Zur geplanten Hinrichtung dreier Christen in Indonesien erklären die Vorsitzende der Kommission Gesellschaft, Astrid Jantz, sowie der Vorsitzende der Internationalen Kommission der Jungen Union Deutschlands, Thomas Schneider:
 
"Die Junge Union Deutschlands fordert den indonesischen Staatspräsidenten Susilo Bambang Yudhoyono sowie die indonesische Regierung auf, die gegen die drei Katholiken Fabianus Tibo, Dominggus da Silva und Marinus Riwu verhängten Todesurteile in Freiheitsstrafen umzuwandeln und eine Überprüfung des Verfahrens anzustrengen. Sowohl der Prozess selbst als auch die Umstände der Verurteilung der Beschuldigten wegen ihrer Beteiligung an Unruhen in der Provinz Zentralsulawesi entsprachen Berichten zufolge nicht den internationalen Standards für ein faires Gerichtsverfahren. So wurden offenbar entlastende Zeugenaussagen vom Gericht nicht bei der Urteilsfindung berücksichtigt.
 
Die drohende Hinrichtung der drei Christen, die nach Ablehnung der Gnadengesuche durch Staatspräsident Susilo Bambang Yudhoyono unmittelbar bevorsteht, ist aus Sicht der Jungen Union inakzeptabel. Es wird angenommen, dass es allein in Indonesien derzeit über 66 zum Tode verurteilte Gefangene gibt.

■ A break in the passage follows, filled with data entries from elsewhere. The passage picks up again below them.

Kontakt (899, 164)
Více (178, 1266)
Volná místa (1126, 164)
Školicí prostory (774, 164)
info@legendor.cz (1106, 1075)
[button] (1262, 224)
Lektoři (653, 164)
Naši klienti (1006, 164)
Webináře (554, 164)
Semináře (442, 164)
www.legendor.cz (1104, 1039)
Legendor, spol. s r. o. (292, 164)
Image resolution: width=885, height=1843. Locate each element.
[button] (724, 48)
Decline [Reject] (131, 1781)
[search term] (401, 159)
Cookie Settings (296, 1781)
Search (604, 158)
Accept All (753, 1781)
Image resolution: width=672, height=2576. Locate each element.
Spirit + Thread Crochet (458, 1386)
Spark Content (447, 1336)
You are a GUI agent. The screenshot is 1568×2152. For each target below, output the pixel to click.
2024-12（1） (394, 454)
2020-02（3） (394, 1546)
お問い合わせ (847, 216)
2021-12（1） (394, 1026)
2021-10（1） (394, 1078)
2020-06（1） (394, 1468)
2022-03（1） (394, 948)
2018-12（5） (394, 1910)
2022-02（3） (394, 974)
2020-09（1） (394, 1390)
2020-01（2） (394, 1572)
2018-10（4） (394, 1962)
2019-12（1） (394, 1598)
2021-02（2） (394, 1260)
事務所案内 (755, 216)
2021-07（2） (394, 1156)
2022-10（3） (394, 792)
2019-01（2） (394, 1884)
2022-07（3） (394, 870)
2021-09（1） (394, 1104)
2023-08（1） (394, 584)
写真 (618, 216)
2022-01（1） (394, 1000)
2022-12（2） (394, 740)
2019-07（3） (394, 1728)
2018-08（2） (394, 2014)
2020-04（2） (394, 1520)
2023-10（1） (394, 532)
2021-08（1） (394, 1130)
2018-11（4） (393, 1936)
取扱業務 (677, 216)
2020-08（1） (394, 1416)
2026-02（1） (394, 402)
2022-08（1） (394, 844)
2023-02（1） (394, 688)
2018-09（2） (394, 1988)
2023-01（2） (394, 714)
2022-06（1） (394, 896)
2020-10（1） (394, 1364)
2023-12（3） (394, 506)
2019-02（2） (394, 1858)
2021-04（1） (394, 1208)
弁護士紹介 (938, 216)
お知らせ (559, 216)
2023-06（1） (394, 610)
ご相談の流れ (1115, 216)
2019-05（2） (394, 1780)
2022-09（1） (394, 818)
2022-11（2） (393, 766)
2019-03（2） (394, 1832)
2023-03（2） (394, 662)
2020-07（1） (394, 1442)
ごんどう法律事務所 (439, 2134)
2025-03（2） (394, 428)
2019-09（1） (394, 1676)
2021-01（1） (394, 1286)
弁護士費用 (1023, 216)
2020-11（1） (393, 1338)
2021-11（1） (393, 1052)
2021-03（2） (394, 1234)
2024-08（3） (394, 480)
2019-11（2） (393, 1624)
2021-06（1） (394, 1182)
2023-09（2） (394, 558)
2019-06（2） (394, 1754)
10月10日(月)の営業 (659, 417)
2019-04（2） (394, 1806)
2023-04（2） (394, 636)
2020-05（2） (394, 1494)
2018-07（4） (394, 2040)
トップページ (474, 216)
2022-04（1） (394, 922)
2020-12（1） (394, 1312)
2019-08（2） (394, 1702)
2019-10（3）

Insbesondere wegen der fehlenden Garantie auf ein rechtsstaatliches Verfahren durch die indonesische Justiz müssen die Todesurteile dringend überprüft werden.
 
Die Junge Union Deutschlands spricht sich für die weltweite Ächtung der Todesstrafe aus. Im 21. Jahrhundert kann diese inhumane Form der Bestrafung, die keinerlei Chance auf Buße und Läuterung lässt, keine Anwendung mehr finden."